[Word and element location records]
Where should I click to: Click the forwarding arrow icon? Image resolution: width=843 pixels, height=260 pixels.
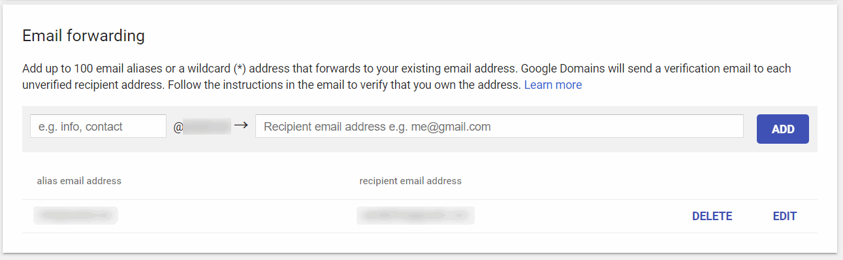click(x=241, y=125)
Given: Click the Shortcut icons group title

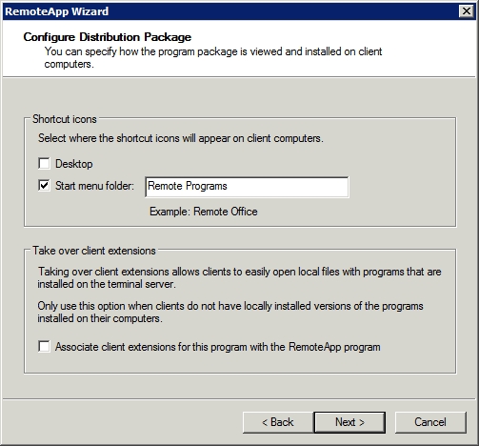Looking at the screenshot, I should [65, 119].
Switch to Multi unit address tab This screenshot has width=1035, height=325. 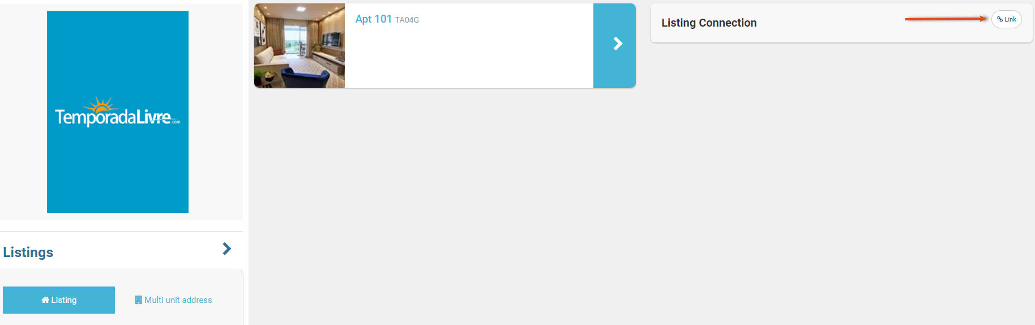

- _INSTRUCTIONS TO FOLLOW_:
Rewrite the records with "forwarding arrow" replaced by "reply arrow" and nothing else altered. Omit the pictures from your version.

- _CORRECT RESULT_:
Where should I click to: Click the reply arrow icon? Image resolution: width=843 pixels, height=260 pixels.
click(x=241, y=125)
Given: Click the Shortcut icons group title

Looking at the screenshot, I should [65, 119].
Switch to Multi unit address tab This screenshot has width=1035, height=325. 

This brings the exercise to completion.